> [PAGE EXCERPT]:
== == ==

Joy is the only goal, Kondo said, and the room nodded, yes, yes, in emphatic agreement, heads bobbing and mouths agape in wonder that something so simple needed to be taught to them. “My dream is to organize the world,” Kondo said as she wrapped up her talk. The crowd cheered, and Kondo raised her arms into the air like Rocky.

She did not set out to become a superpower in the already booming world of professional organization. It just sort of happened to her, a natural outgrowth of a lifelong obsession with carefully curating her belongings. When she was a little girl, she read all of her mother’s homemaking magazines, and as early as elementary school began researching various tidying methods, so disquieted was her brain by her family’s possessions. Kondo recalls that the national library of Japan held a large collection of tidying, decluttering and organizing books, but it didn’t admit anyone under 18. Kondo spent her 18th birthday there.

When she was 19, her friends began offering her money for her tidying services. At the time, she was enrolled at Tokyo Woman’s Christian University, studying sociology, with a concentration on gender. She happened upon a book called “Women With Attention Deficit Disorder,” by Sari Solden, and in it there was a discussion over women who are too distracted to clean their homes. Kondo was disturbed that there was little consideration that a man might pick up the slack in this regard, that a woman with A.D.D. was somehow broken because she couldn’t tidy. But, she conceded, buried in this outrageous notion was a core truth: that women have a closer connection to their surroundings than men do. She realized that the work she was doing as a tidying consultant was far more psychological than it was practical. Tidying wasn’t just a function of your physical space; it was a function of your soul. After college she found work at a staffing agency but continued to take tidying jobs in the early mornings and late evenings, initially charging $100 per five-hour block. Eventually she quit her job, and soon, even working at tidying full time, the wait list for her services reached six months.

Photo
Marie Kondo makes her signature gesture of “joy.”Credit Andrew T. Warman for The New York Times

When she enters a new home, Kondo says, she sits down in the middle of the floor to greet the space. She says that to fold a shirt the way everyone folds a shirt (a floppy rectangle) instead of the way she thinks you should (a tight mass of dignified envelope-shaped fabric so tensile that it could stand upright) is to deprive that shirt of the dignity it requires to continue its work, i.e. hanging off your shoulders until bedtime. She would like your socks to rest. She would like your coins to be treated with respect. She thinks your tights are choking when you tie them off in the middle. She would like you to thank your clothes for how hard they work and ensure that they get adequate relaxation between wearings. Before you throw them out — and hoo boy will you be throwing them out — she wants you to thank them for their service. She wants you to thank that blue dress you never wore, tell it how grateful you are that it taught you how blue wasn’t really your color and that you can’t really pull off an empire waist. She wants you to override the instinct to keep a certain thing because an HGTV show or a home-design magazine or a Pinterest page said it would brighten up your room or make your life better. She wants you to possess your possessions on your own terms, not theirs. (This very simple notion has proved to be incredibly controversial, but more on that later.)

== == ==

> [DATA]:
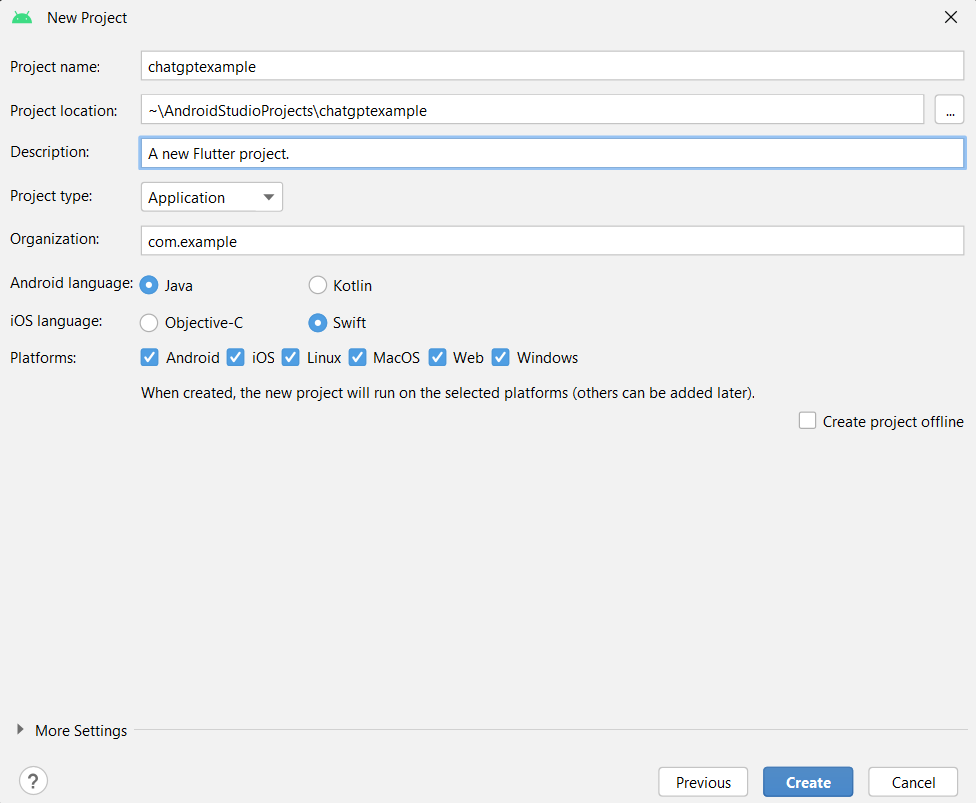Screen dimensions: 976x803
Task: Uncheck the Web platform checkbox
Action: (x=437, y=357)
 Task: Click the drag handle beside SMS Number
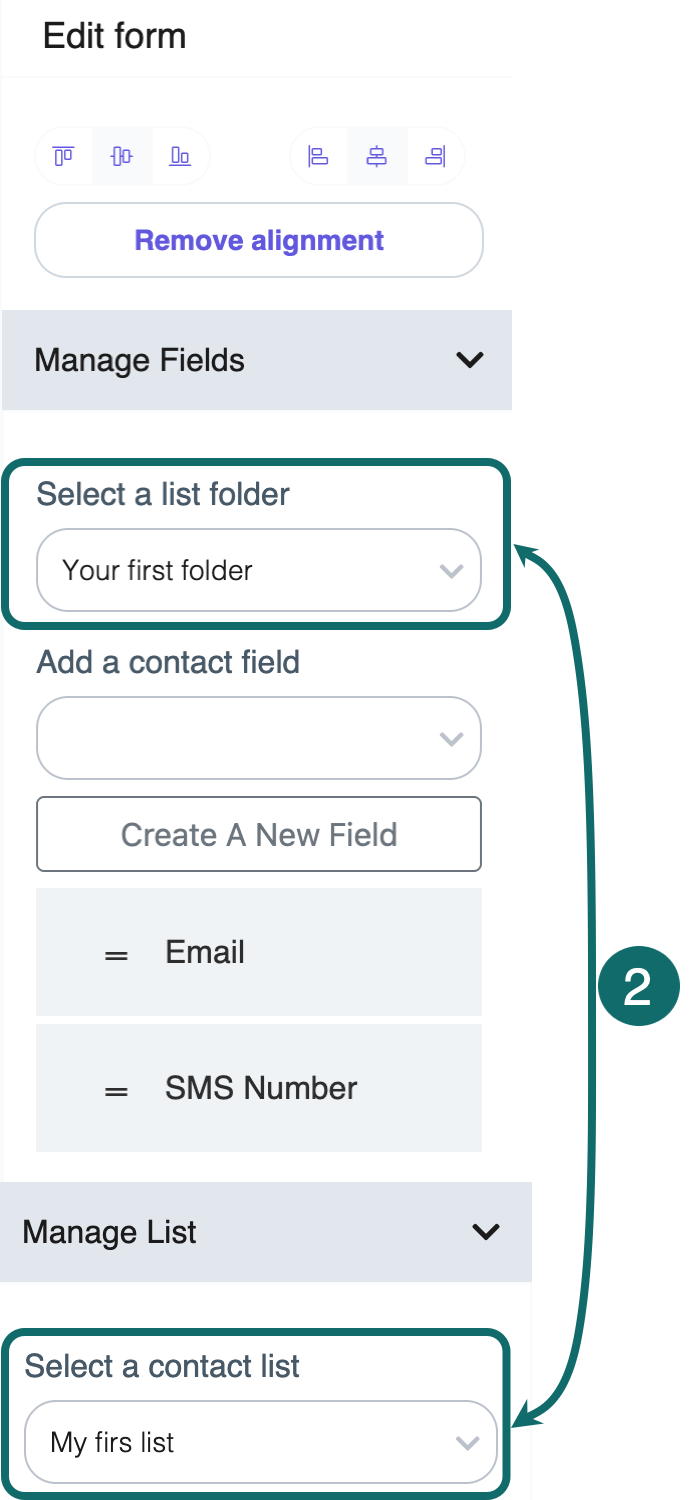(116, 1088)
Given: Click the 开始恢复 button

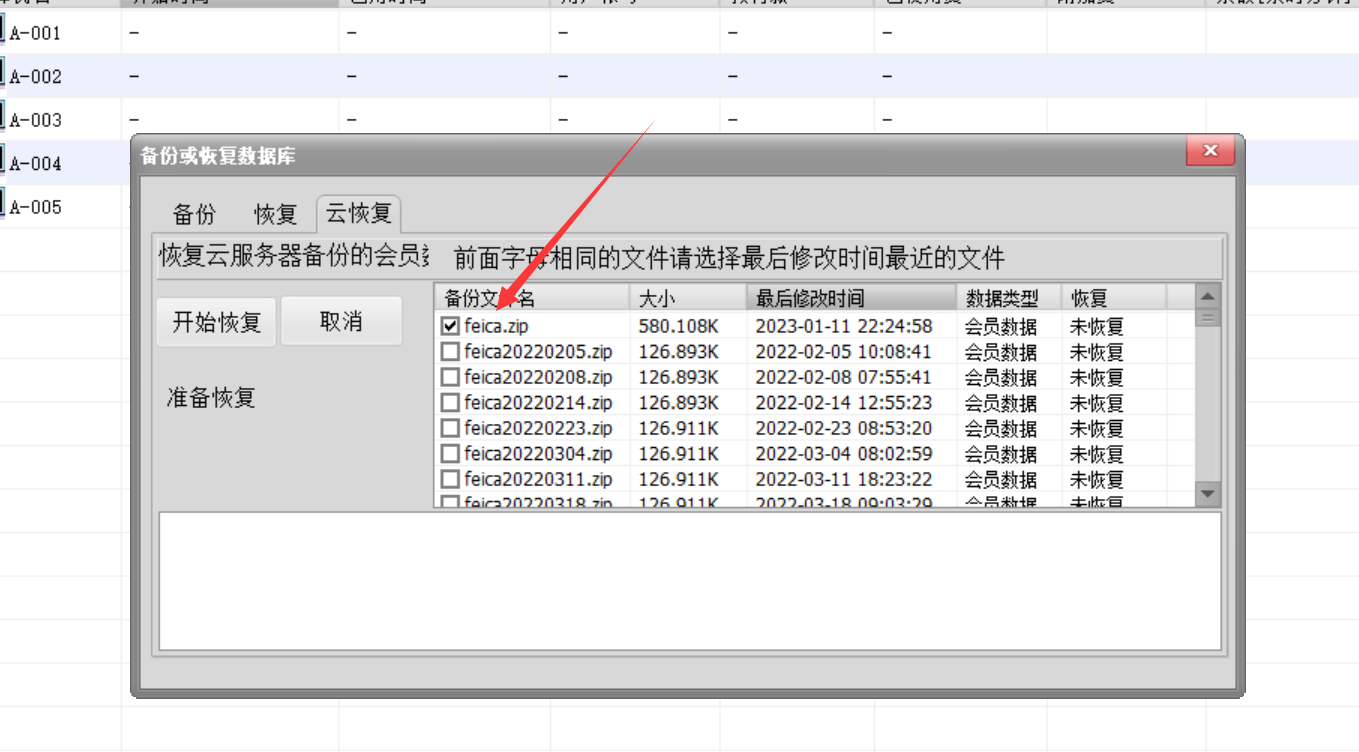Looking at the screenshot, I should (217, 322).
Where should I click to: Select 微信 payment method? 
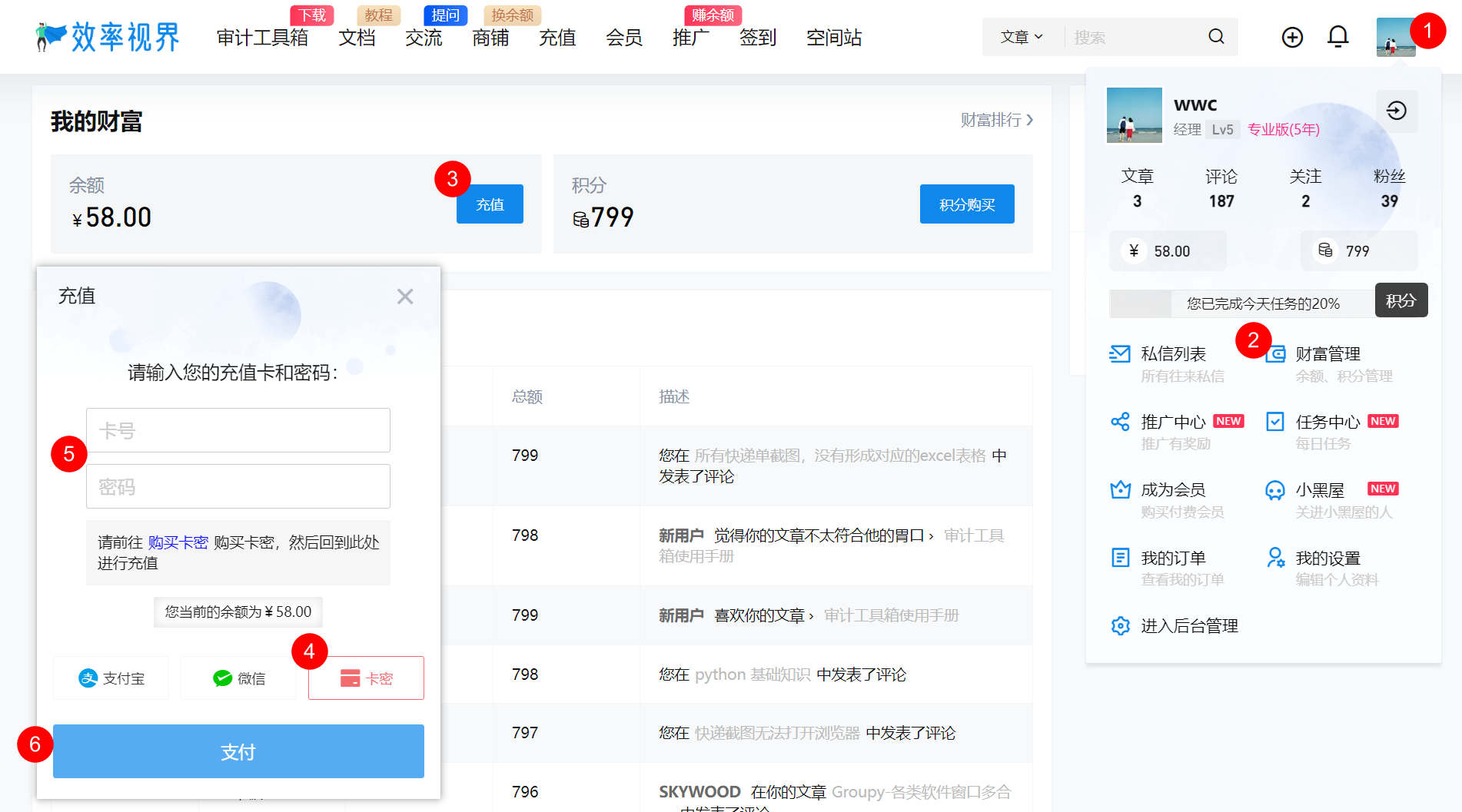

== == ==

Answer from the Marie Kondo profile:
(a) Where did Kondo spend her 18th birthday?
(b) What did she initially charge for tidying jobs after college?
(c) What does she do first when she enters a new home?
The data has no connection to the Marie Kondo profile.

(a) At the national library of Japan.
(b) $100 per five-hour block.
(c) She sits down in the middle of the floor to greet the space.